Many of us share lots of aspects of our diabetes lives online for the world to see. What are some of the aspects of diabetes that you choose to keep private from the internet? Or from your family and friends? Why is it important to keep it to yourself? (This is not an attempt to get you out of your comfort zone. There is no need to elaborate or tell personal stories related to these aspects. Simply let us know what kinds of stories we will never hear you tell, and why you won’t tell them.) (Thank you Scott E of Rolling in the D for this topic.)
This is a hard one for me. I had 2 aunts on my dad’s side of the family that had type 1 diabetes. They both died very young from the diabetes – one at 53, and the other in her 40s. Losing those 2 people, the only 2 other people in my family with diabetes was SO hard. Honestly, I basically freaked out!! I am much better than I was in the heat of the moment years ago, but I do still have my days where I get very stressed, anxious, and downright scared about what their deaths might mean for my future.
People will respond with platitudes like “Oh, but the technology is SO much better now”. “They know so much more now than they did when Chris and Judy were diagnosed.” and “But you take care of yourself!”
I know the technology is better. I know that there is so much more knowledge about diabetes than when Chris and Judy were diagnosed. I know that I take care of myself. I also know though that genetics play a role in what our futures hold. I also know that the only thing for 100% certain that causes complications from diabetes… is having diabetes.

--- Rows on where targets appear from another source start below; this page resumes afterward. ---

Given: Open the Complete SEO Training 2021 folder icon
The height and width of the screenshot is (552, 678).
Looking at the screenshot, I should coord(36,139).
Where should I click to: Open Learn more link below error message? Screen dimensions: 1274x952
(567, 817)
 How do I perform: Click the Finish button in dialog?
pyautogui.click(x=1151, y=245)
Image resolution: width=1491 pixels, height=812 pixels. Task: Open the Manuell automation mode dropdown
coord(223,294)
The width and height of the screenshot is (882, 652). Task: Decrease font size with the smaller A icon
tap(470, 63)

Why do I keep this private? Why do I choose to not talk about this more with my family, the DOC, friends, my medical team? I’m just plain sick of the “don’t worry” kinds of responses I get. I don’t want to scare other people in the DOC. When I bring up Judy and Chris with some of my family, they give me this look… this look like a ‘poor you’ kind of look, like I’m worried about you, I pity you, etc. I don’t want people worrying about me. I don’t want to be a Debbie Downer. I don’t want to feel the way I do – scared, worried, nervous, stressed about my future.
Honestly, I have had moments where I wonder if it is selfish of me to want to get married and have kids – if my future ends up like Chris and Judy’s did, and ends young and abruptly, is it really fair that I put others through that?
So there’s the dark and twisty skeleton in my diabetes closet. There’s the very private side of me that I don’t let anyone see, ever. It feels good to get it out, and it feels so much safer to get it all out there to an inanimate object rather than a person. At work and in my comfort zone, I’m a very open person, but this is a part of me that I don’t like to make public.